Your answer must be the line holding "Click the CoinMarketCap" followed by every later line through the end of the entries, exactly as written.

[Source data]
----

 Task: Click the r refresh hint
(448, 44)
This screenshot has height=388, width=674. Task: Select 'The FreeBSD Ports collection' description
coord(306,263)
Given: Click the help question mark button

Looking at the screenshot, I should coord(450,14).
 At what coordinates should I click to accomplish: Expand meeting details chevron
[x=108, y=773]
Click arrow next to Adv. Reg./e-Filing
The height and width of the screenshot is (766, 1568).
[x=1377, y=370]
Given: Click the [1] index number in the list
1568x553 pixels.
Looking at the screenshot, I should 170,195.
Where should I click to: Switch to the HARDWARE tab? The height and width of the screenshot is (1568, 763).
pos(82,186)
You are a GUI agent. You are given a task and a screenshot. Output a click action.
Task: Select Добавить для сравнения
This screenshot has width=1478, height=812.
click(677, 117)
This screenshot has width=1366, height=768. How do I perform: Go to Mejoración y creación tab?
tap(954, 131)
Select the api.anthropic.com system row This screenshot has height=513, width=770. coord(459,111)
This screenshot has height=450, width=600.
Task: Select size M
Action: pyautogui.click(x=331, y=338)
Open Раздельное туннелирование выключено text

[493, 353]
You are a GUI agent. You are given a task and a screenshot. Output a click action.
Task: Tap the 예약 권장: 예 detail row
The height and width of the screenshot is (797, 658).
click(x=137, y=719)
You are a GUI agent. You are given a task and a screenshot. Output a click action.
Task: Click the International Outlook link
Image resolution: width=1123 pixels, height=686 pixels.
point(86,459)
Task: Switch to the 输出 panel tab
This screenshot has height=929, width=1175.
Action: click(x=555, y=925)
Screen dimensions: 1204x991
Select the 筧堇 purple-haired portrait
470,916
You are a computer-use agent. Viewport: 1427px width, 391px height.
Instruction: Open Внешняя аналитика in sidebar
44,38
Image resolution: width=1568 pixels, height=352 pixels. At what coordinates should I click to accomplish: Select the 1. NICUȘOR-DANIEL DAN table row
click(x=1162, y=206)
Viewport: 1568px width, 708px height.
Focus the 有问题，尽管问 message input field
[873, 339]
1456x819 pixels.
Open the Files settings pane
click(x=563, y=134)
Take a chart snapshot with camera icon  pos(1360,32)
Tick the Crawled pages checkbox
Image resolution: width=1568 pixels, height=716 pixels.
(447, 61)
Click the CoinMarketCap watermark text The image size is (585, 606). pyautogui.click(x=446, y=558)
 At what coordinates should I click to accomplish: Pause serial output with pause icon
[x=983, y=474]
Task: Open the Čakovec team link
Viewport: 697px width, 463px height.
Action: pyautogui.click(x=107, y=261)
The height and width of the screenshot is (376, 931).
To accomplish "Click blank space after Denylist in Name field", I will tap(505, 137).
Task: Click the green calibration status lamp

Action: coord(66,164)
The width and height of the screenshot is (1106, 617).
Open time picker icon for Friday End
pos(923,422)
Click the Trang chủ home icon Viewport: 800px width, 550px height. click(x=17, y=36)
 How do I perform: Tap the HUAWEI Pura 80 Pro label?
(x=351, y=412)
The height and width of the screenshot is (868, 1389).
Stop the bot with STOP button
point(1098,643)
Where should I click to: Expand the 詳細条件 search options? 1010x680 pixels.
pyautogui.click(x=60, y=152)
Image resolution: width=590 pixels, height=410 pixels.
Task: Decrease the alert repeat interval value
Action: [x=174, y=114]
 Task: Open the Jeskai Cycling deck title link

----

▸ **Task answer**
Click the CoinMarketCap watermark text The image size is (585, 606). pyautogui.click(x=446, y=558)
 At what coordinates should I click to accomplish: Pause serial output with pause icon
[x=983, y=474]
Task: Open the Čakovec team link
Viewport: 697px width, 463px height.
Action: pyautogui.click(x=107, y=261)
The height and width of the screenshot is (376, 931).
To accomplish "Click blank space after Denylist in Name field", I will tap(505, 137).
Task: Click the green calibration status lamp

Action: coord(66,164)
The width and height of the screenshot is (1106, 617).
Open time picker icon for Friday End
pos(923,422)
Click the Trang chủ home icon Viewport: 800px width, 550px height. click(x=17, y=36)
 How do I perform: Tap the HUAWEI Pura 80 Pro label?
(x=351, y=412)
The height and width of the screenshot is (868, 1389).
Stop the bot with STOP button
point(1098,643)
Where should I click to: Expand the 詳細条件 search options? 1010x680 pixels.
pyautogui.click(x=60, y=152)
Image resolution: width=590 pixels, height=410 pixels.
Task: Decrease the alert repeat interval value
Action: [x=174, y=114]
 Task: Open the Jeskai Cycling deck title link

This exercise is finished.